Evaluation of Arizona Drought Watch: The State's Drought Impacts Reporting System

CLIMAS Lead
Project Dates
-
Status
Completed

Local drought impacts information is critical for monthly drought status reports, but the lack of local-level observations limits the state’s ability to assess and mitigate drought effects. Arizona DroughtWatch (AZDW)—an online tool developed to increase and collect impact observation—has not generated sufficient interest by stakeholders. This project evaluated the development of AZDW to determine whether adequate stakeholder in­volvement was included in the process, and evaluate current use to determine whether revisions to the project could increase the use and usefulness of this decision-making tool.

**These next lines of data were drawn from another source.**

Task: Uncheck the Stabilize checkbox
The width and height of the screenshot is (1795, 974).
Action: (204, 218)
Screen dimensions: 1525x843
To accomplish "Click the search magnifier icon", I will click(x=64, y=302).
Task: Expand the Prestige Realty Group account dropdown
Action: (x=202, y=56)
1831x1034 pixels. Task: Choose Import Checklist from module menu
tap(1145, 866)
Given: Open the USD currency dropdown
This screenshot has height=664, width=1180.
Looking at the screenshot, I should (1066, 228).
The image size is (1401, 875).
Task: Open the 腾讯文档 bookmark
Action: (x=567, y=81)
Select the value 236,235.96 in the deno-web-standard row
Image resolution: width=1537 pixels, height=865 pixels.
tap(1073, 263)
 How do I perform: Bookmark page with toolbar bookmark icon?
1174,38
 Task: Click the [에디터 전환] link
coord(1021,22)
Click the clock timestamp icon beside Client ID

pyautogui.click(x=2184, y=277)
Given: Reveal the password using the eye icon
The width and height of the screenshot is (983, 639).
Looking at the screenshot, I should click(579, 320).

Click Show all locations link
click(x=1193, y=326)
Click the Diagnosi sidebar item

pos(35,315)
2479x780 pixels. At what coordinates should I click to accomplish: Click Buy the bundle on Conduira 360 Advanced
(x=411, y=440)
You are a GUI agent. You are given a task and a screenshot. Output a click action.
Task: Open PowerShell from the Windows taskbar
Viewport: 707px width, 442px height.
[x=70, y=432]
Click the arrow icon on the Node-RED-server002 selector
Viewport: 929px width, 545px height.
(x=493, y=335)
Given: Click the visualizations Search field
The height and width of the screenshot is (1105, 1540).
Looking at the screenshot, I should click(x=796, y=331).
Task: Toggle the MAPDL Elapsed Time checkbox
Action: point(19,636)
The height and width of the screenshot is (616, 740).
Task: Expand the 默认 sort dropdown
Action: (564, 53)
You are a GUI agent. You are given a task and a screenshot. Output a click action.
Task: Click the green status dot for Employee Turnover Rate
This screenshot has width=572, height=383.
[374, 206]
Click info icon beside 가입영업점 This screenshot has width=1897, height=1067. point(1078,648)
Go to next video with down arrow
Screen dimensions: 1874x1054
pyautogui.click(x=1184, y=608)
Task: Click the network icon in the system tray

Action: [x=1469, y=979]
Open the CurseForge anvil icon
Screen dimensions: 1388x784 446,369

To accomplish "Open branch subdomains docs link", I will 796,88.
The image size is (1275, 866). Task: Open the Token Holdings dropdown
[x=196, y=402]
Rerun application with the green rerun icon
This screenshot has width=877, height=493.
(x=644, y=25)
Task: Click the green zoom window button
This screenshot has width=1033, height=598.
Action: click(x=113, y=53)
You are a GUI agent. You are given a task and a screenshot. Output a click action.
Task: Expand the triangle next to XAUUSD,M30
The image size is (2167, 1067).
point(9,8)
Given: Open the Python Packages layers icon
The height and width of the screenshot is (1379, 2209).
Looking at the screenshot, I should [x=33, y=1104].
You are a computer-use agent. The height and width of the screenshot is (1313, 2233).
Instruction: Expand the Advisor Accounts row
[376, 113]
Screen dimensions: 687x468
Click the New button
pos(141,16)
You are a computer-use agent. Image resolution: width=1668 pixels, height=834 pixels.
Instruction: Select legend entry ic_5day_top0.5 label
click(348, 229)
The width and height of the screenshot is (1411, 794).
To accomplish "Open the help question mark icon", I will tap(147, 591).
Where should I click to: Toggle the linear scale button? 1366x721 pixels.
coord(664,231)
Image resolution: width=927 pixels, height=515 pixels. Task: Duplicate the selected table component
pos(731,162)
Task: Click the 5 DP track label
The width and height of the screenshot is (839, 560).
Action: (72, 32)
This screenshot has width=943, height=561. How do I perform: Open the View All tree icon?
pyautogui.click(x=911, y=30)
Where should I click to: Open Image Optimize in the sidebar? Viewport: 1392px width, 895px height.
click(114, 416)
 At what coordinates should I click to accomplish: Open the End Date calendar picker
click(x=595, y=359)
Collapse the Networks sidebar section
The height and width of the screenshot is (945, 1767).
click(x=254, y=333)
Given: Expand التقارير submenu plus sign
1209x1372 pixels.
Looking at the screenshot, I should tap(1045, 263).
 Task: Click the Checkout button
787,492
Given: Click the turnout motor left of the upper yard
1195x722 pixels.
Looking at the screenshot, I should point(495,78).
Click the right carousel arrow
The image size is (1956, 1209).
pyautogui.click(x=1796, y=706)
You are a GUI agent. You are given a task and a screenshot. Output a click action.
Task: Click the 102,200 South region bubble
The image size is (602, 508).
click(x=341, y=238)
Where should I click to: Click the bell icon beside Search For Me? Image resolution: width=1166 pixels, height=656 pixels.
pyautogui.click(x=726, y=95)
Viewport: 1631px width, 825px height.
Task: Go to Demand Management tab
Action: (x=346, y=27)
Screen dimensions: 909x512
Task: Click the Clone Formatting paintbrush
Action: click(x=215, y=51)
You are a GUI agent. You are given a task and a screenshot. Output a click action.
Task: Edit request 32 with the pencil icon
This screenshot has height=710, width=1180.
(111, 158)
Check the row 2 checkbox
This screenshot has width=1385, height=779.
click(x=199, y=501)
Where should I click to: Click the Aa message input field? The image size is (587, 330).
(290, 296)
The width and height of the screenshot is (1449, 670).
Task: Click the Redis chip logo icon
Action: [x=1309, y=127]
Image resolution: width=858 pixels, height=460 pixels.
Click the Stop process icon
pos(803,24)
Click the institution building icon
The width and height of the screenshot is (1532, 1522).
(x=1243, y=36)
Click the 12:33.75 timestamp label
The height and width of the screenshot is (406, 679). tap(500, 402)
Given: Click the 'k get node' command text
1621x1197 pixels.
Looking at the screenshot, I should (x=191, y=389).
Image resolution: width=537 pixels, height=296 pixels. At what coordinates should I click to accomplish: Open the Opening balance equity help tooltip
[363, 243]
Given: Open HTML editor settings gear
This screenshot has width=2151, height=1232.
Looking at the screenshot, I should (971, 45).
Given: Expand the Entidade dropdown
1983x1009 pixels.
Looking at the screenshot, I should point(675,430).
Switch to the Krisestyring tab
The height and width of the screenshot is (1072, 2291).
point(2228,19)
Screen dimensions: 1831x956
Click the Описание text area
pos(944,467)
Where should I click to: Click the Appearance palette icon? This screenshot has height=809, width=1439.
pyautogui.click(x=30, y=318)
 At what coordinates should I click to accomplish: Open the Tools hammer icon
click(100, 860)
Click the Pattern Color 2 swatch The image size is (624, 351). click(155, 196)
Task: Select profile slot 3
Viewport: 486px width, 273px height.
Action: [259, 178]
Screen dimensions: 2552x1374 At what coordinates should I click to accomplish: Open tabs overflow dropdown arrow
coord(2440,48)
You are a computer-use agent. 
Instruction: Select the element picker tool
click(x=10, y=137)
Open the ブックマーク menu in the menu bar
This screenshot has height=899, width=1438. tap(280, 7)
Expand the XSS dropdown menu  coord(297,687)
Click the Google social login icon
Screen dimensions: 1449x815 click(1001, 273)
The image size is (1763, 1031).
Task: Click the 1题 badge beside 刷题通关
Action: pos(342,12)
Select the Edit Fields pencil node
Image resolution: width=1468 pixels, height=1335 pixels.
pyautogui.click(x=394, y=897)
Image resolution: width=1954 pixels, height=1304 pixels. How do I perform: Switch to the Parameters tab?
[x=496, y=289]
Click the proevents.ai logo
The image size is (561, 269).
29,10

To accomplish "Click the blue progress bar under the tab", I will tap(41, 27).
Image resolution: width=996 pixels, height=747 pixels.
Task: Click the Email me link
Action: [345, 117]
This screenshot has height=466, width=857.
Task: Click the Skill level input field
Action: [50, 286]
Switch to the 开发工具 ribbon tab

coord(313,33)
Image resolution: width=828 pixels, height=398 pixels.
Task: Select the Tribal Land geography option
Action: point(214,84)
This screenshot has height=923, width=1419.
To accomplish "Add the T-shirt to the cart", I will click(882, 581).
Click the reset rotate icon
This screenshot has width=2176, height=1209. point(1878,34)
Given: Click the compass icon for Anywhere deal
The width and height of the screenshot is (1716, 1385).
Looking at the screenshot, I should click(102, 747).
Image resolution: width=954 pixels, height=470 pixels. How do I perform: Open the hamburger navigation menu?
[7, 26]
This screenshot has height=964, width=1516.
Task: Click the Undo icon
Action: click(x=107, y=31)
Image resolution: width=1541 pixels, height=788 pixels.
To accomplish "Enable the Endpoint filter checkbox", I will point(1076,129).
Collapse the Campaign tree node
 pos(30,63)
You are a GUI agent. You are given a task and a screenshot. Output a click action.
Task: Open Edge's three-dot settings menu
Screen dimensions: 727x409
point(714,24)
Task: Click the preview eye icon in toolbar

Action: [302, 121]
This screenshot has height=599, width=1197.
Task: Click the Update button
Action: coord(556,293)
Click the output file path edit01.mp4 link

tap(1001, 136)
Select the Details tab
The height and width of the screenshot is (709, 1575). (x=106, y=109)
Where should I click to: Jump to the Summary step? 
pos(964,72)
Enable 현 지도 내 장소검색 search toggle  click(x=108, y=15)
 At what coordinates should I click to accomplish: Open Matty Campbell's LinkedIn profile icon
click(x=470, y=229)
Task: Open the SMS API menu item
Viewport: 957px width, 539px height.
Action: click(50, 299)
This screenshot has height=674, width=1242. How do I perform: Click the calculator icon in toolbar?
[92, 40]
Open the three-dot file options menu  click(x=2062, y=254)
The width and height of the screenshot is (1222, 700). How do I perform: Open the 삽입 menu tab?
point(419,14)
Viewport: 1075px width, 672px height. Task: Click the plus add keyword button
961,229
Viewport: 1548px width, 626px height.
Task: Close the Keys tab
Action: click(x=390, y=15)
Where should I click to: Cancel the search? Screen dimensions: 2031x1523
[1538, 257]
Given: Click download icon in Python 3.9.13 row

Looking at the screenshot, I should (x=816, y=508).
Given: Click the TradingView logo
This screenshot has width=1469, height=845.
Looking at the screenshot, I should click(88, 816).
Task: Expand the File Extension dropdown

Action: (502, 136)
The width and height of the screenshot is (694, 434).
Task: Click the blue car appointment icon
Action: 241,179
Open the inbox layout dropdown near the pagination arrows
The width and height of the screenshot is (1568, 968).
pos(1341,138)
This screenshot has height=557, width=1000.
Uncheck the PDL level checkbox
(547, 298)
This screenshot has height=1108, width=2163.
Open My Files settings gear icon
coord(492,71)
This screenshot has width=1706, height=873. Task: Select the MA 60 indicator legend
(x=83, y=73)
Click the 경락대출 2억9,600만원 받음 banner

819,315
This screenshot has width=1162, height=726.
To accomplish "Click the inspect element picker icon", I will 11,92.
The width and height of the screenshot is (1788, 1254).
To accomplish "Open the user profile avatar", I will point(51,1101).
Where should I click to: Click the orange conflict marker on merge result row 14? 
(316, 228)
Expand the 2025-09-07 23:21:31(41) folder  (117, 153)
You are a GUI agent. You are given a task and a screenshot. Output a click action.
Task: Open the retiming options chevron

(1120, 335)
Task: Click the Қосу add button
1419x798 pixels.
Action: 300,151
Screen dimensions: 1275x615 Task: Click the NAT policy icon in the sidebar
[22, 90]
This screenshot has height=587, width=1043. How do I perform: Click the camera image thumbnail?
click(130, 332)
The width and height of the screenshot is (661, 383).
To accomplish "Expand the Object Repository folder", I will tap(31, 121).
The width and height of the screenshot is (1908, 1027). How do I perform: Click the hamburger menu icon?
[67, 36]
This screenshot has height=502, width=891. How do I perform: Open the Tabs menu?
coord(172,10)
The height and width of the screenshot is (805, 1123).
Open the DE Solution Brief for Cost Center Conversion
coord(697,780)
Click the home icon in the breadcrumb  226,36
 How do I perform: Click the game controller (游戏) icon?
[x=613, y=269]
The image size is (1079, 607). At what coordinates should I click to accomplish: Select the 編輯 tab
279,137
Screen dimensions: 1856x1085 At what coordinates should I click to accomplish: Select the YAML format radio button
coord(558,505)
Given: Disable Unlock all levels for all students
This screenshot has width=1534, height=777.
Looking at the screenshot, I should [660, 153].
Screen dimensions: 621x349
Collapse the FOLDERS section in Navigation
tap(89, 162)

Through the evaluation researchers found several weaknesses in the public-participation reporting-system model including that participation was reduced due to participants’ overcommitment and time constraints, consultation fatigue, and confusion about the value of qualitative impact reports. Based on these findings, professional resource agency personnel should provide the backbone of drought impacts monitoring to ensure that decision makers receive the high-quality, consistent information they require. Public participation in impacts monitoring efforts can also be improved using this model. Professional observers can help attract volunteers who consider access to high-quality data an incentive to visit the Arizona DroughtWatch site and who may be more likely to participate in impacts monitoring if they see examples of how the information is being used by decision-makers.